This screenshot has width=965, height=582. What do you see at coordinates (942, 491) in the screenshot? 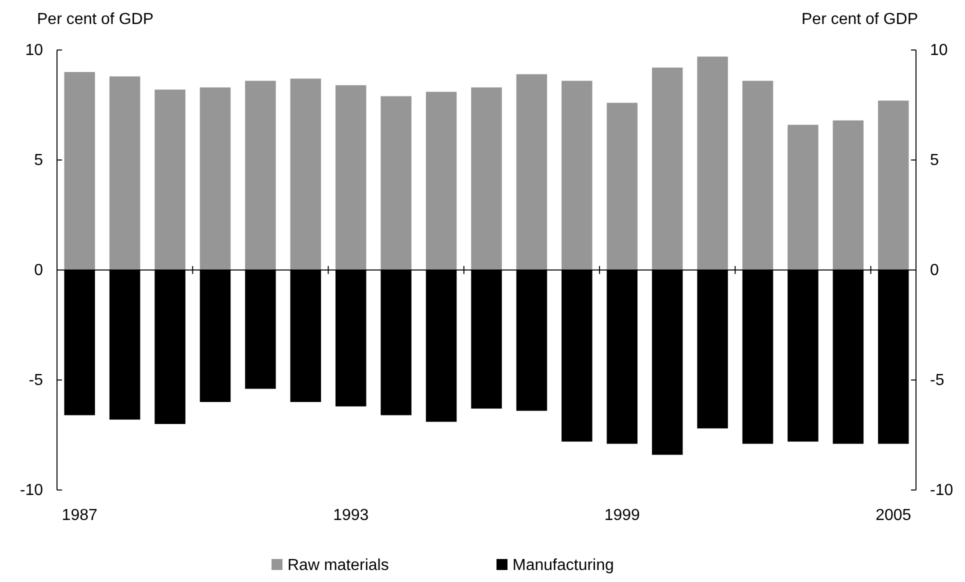
I see `y2-tick-label: -10` at bounding box center [942, 491].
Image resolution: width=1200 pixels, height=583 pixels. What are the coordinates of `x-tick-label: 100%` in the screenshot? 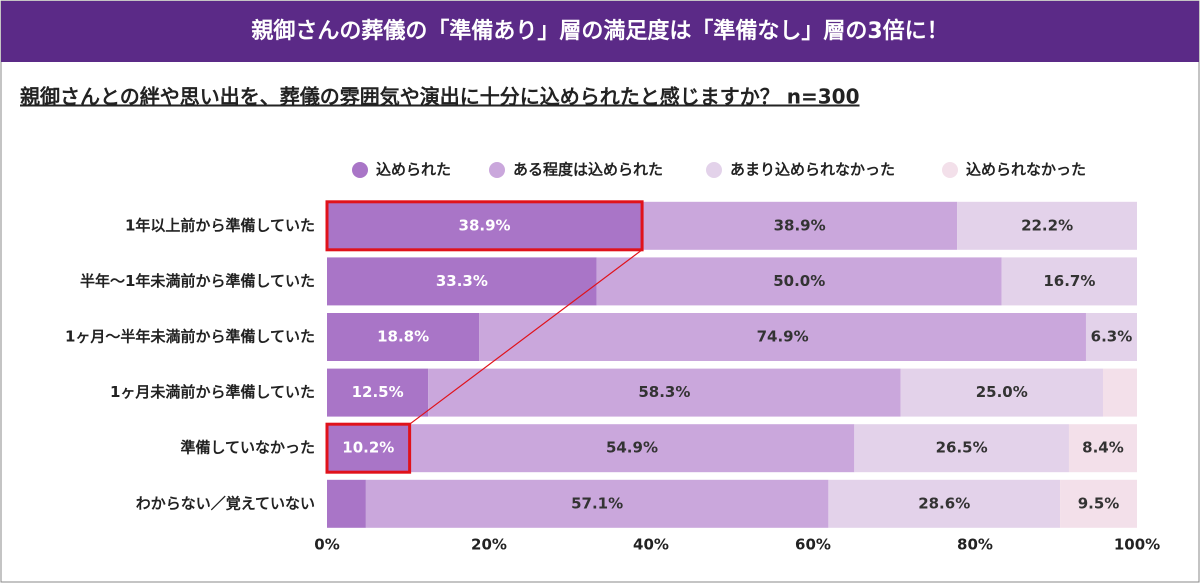 It's located at (1137, 545).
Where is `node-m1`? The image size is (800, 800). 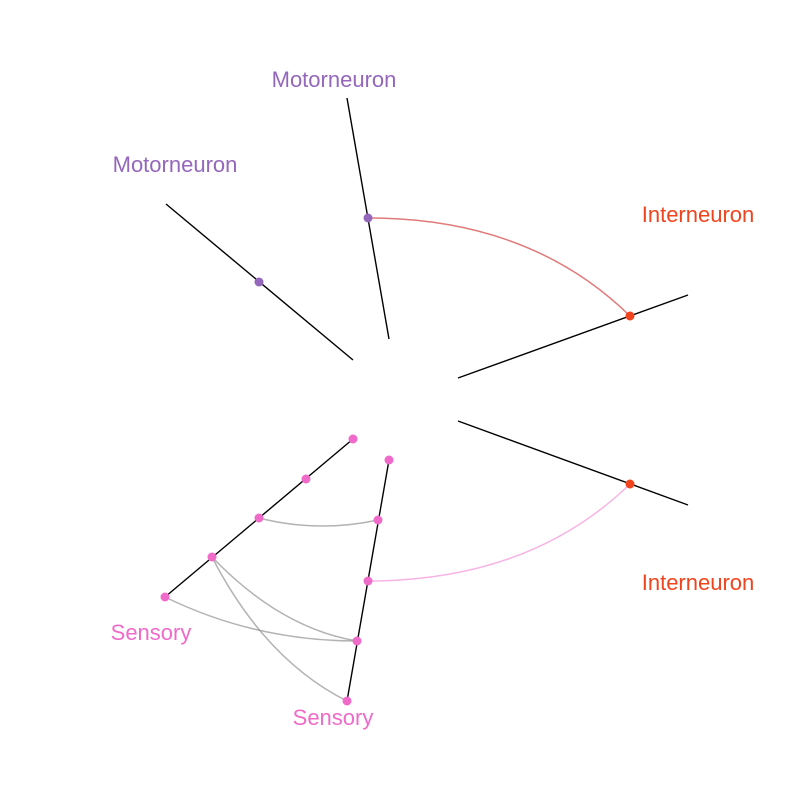
node-m1 is located at coordinates (259, 282).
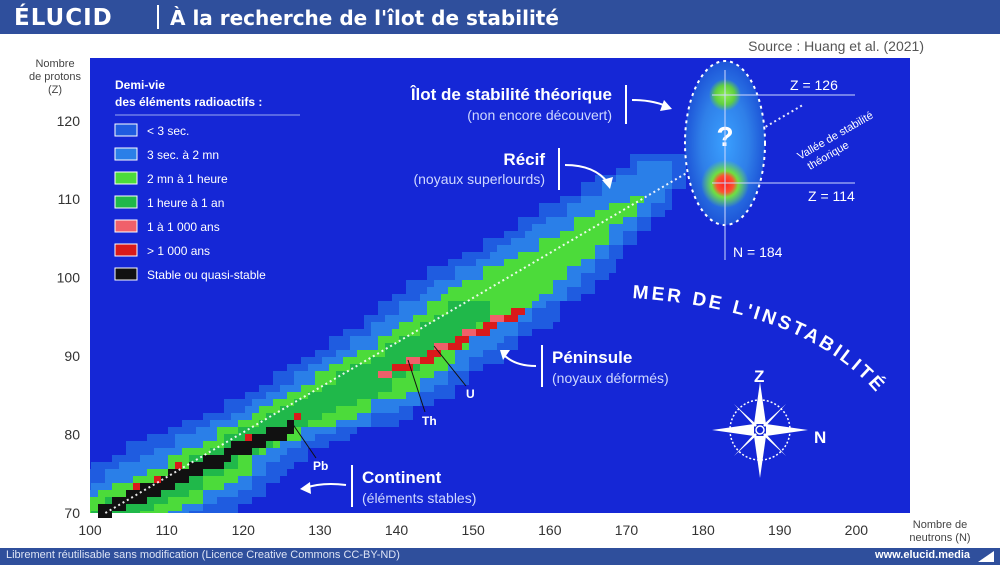 The height and width of the screenshot is (565, 1000). What do you see at coordinates (70, 199) in the screenshot?
I see `y-tick-label: 110` at bounding box center [70, 199].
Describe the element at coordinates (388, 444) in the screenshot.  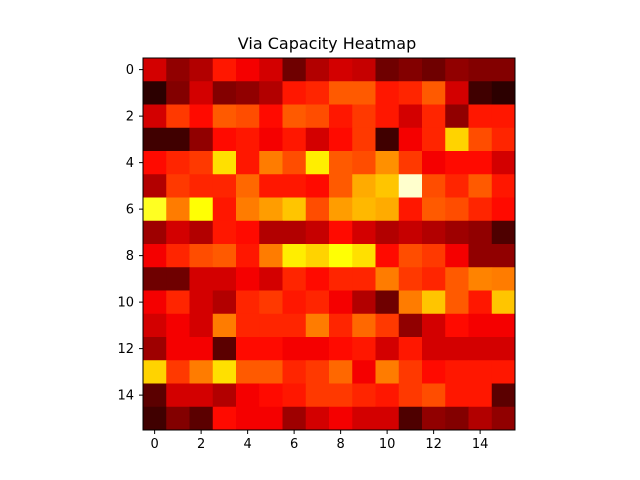
I see `x-tick-label: 10` at that location.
==================================================
WHAT THE TASK REQUIRES ::
Reproduce the data word for word from the line containing "is (800, 800)." through the final line of the data, both ends included, and omit the pictures.

RESPONSE BELOW ::
Where is `node-m1`? The image size is (800, 800). 
node-m1 is located at coordinates (259, 282).
 The height and width of the screenshot is (565, 1000). What do you see at coordinates (70, 199) in the screenshot?
I see `y-tick-label: 110` at bounding box center [70, 199].
Describe the element at coordinates (388, 444) in the screenshot.  
I see `x-tick-label: 10` at that location.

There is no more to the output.